In Gherkin-based BDD test frameworks, feature files hold behavior scenarios with Given-When-Then steps. Features and scenarios may be categorized by tags for hooks and filtering, and additional comment lines may be added anywhere. However, Gherkin itself may not be sufficient enough to capture all desired test metadata. Tags are great for simple classification but crude for larger information. And comments are meaningful only to the reader.
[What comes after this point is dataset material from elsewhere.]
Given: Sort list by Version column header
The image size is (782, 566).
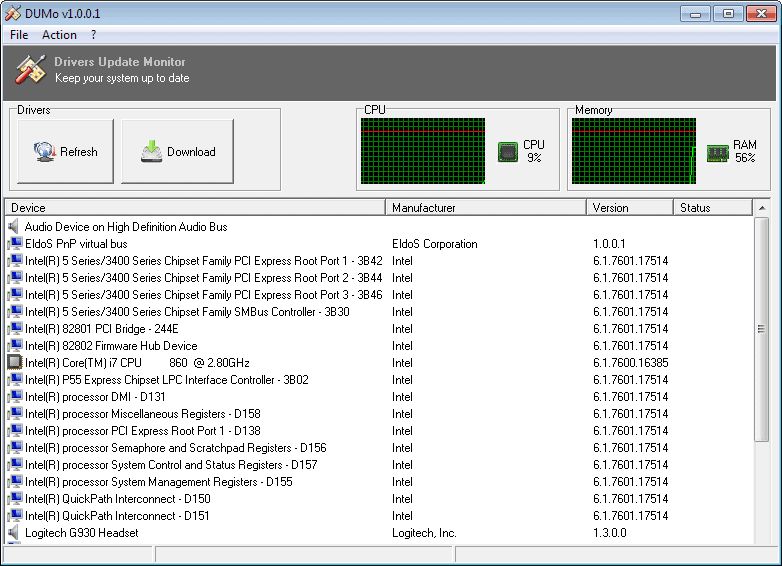Looking at the screenshot, I should point(629,208).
Fraser Scott (zeroXten) came up with a nifty idea for improving Gherkin information while working on the OWASP Cloud Security project: write YAML comments in feature files to provide more formal documentation. As stated on the project home page, “The OWASP Cloud Security project aims to help people secure their products and services running in the cloud by providing a set of easy to use threat and control BDD stories that pool together the expertise and experience of the development, operations and security communities.” It’s a pretty cool idea – use Gherkin to model attacks for both education and automation. The team is writing YAML comments at the top of feature files to provide custom information in a clean, readable format that could also be easily parsed by other tools. Below is an example feature file I copied from the project, with YAML comments at the top:


# Id: OCST-1.1.1
# Status: Confirmed
# Service: AWS EC2
# Components:
# – User Data
# STRIDE:
# – Elevation of privilege
# – Information disclosure
# References:
# – https://docs.aws.amazon.com/AWSEC2/latest/UserGuide/user-data.html
Feature: User Data contains sensitive information
In order to obtain sensitive information about the target
As an attacker
I want the target to have inappropriately placed sensitive information in User Data that I can access
Scenario Outline: Access via instance attribute
Given an instance with sensitive information in the User Data attribute
And a principal with the ability to read the instance attributes
When the attacker searches the User Data for the "<data-type>"
Then the sensitive information is returned to the attacker
Examples: Data types
| datatype |
| password |
| API key |
| X.509 private key |
| SSH private key |
| Internal URL |
Scenario: Access via CloudFormation
Given an instance built using CloudFormation
And a principal with the ability to read CloudFormation templates
When the attacker searches the CloudFormation templates
Then the sensitive information is returned to the attacker
Scenario: Access via AutoScaling LaunchConfiguration
Given an instance built inside an Autoscaling group
And a principal with the ability to read Autoscaling launch configurations
When the attacker searches the launch configurations
Then the sensitive information is returned to the attacker

At first, I wasn’t too thrilled by the thought of YAML comments in feature files. Gherkin should provide all specification needs, and tag classification is often needed for automation. However, the YAML comments are quite clean, and for this project, they appear to document aspects of the scenarios that shouldn’t be buried in Gherkin (such as confirmation status and reference links). YAML is a very sensible format for formalized comments, too.

Take this idea as food for thought: YAML comments can be an effective way to add metadata to Gherkin feature files. Just make sure to capture all behavior specification using Gherkin and to still use tags for automation.